When Enterprise Agents Pick Suppliers: Inside the Machine-Led Vendor Search

The buyer researching your category is increasingly not a person reading your site but an agent assembling a comparison. Gartner expects AI agents to outnumber human sellers ten to one by 2028; Microsoft describes a web read by agents rather than people; Brex is building an agent for every persona in the purchasing process. This report synthesises what the published research says about how machine-led vendor search actually works — what agents retrieve, what they can verify, and what a supplier must publish to be selectable.

10xProjected AI agents per human seller by 2028 (Gartner)
11–20Stakeholders in an enterprise purchase
27Touchpoints before the first sales contact
$1.8TUS corporate card spend now entering agent workflows
SCOPE
Machine-led vendor selection · Global research, Türkiye implications
SAMPLE
4 answer engines · 7 published sources · 2026 conference and executive data

Enterprise procurement has always been a research problem wearing a relationship costume. Someone had to read the vendor sites, collect the specifications, reconcile the pricing pages and build the comparison grid the committee argues over. That work is now being delegated — and the delegate does not browse, does not remember your brand campaign and does not call a rep.

Gartner’s projection puts the scale plainly: by 2028 AI agents will outnumber human sellers roughly ten to one, and by 2029 around 80% of customer service interactions will be handled by AI (via Andy Hoare, 2026). Satya Nadella’s version at Build 2026 is architectural: the web is increasingly read by agents rather than people. Brex’s Pedro Franceschi describes the buy side already building for it — an agent for every persona in the purchasing process, against $1.8 trillion in US corporate card spend growing 12% a year.

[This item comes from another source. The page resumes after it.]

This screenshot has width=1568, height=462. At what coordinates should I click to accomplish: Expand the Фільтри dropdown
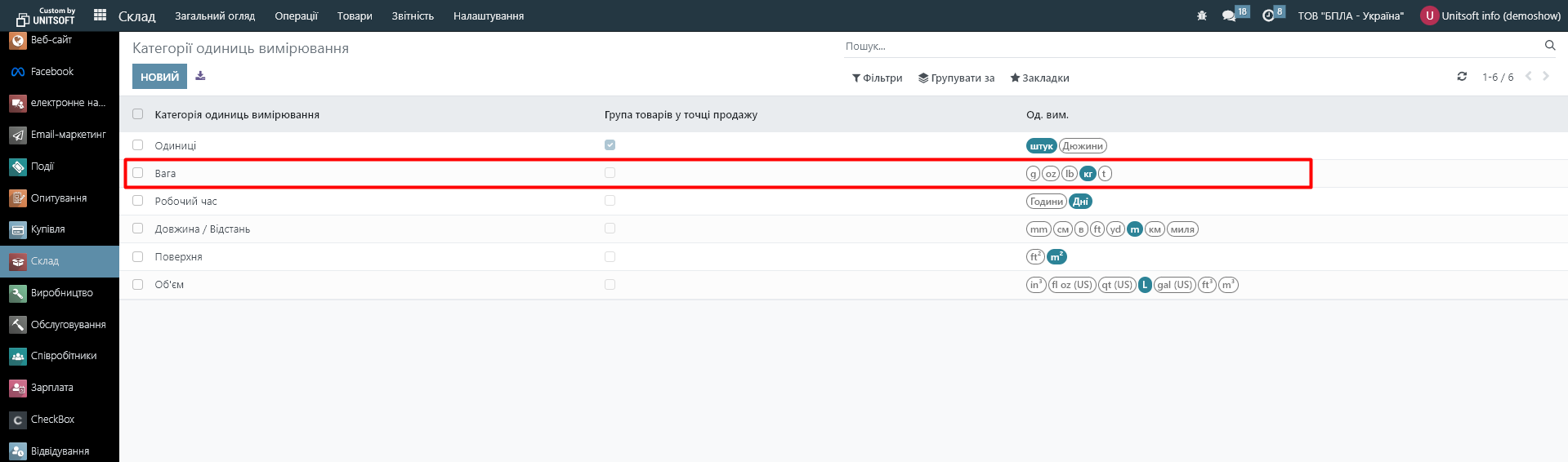pos(877,78)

This is the sixth report in our research series, following engine divergence, the citation supply chain, brand misinformation, the B2B shortlist and the long-tail thesis.

Methodology

A synthesis, openly sourced

This report is a research synthesis, not a Brantial panel measurement. Every figure comes from published third-party research, executive interviews and 2026 conference presentations, cited inline; interpretation is labelled as interpretation. The Turkish measurement — which suppliers Turkish-language procurement prompts actually surface, sector by sector — is planned as a follow-up on Brantial’s prompt panel.

The frame

We follow the mechanism rather than the hype: what an agent can retrieve, what it can verify, where it stops, and which supplier-side properties decide whether it can include you at all.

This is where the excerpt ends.